===== TASK MATERIAL =====
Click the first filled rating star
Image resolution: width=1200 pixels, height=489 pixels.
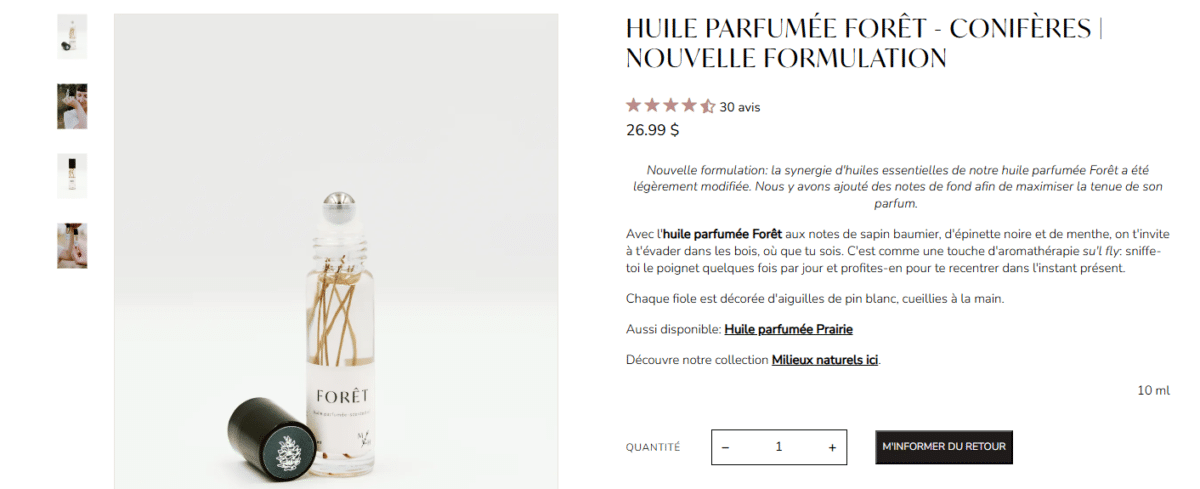[x=634, y=106]
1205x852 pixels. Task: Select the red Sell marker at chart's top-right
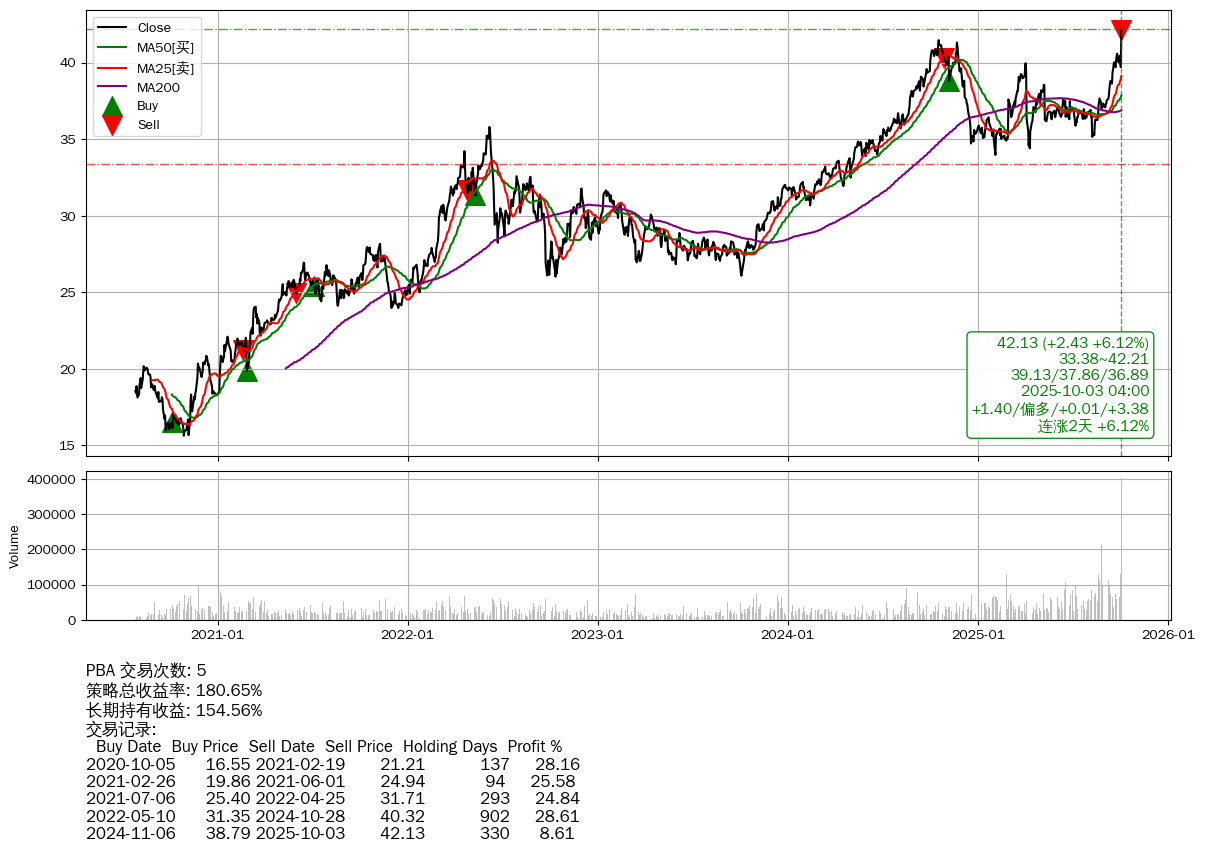1121,30
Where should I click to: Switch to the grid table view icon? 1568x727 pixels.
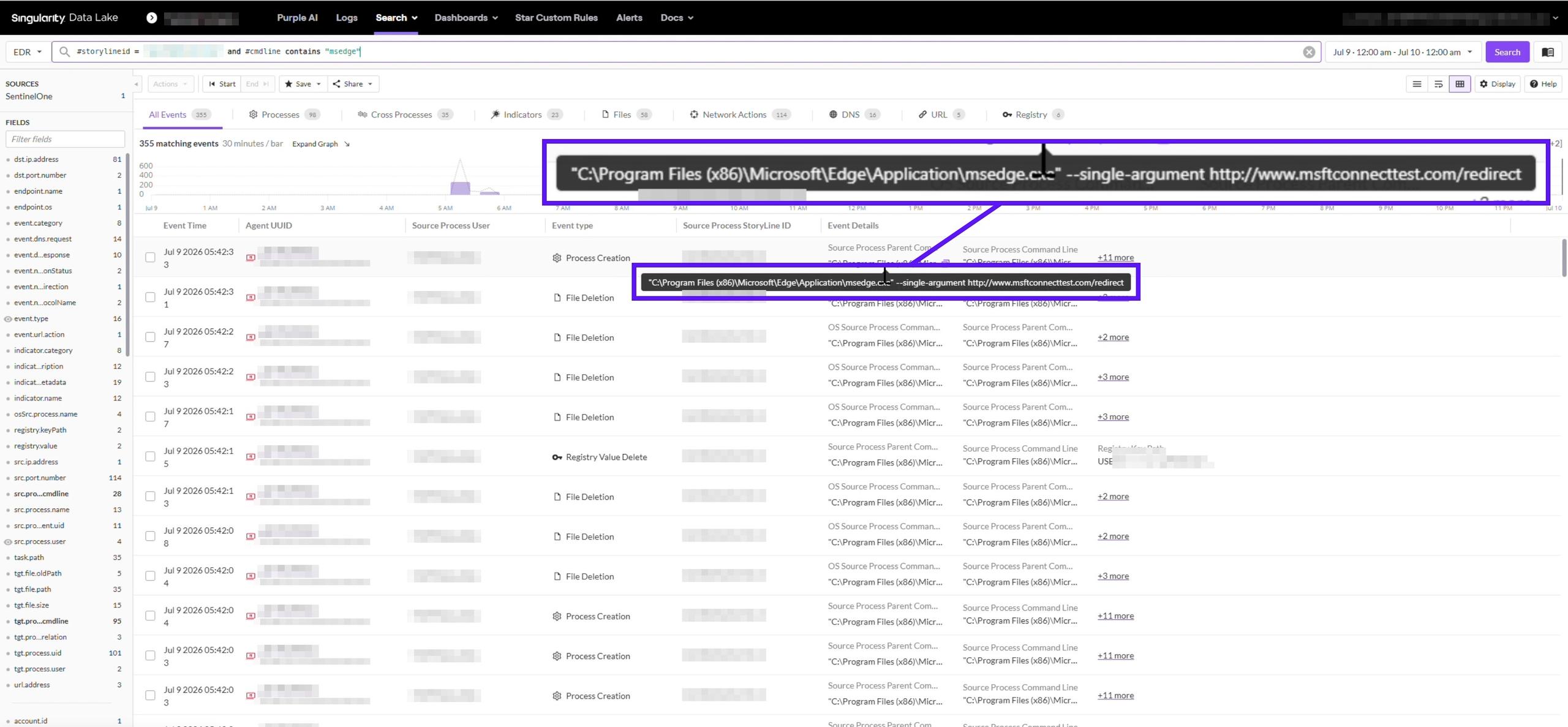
=====
Leaving out all pictures, repeat word for word the lines from the one containing "Image resolution: width=1200" through the final line of the material above.

= SOLUTION TO THE PROBLEM =
Image resolution: width=1200 pixels, height=489 pixels.
[x=634, y=106]
1205x852 pixels. Task: Select the red Sell marker at chart's top-right
1121,30
Where should I click to: Switch to the grid table view icon? 1568x727 pixels.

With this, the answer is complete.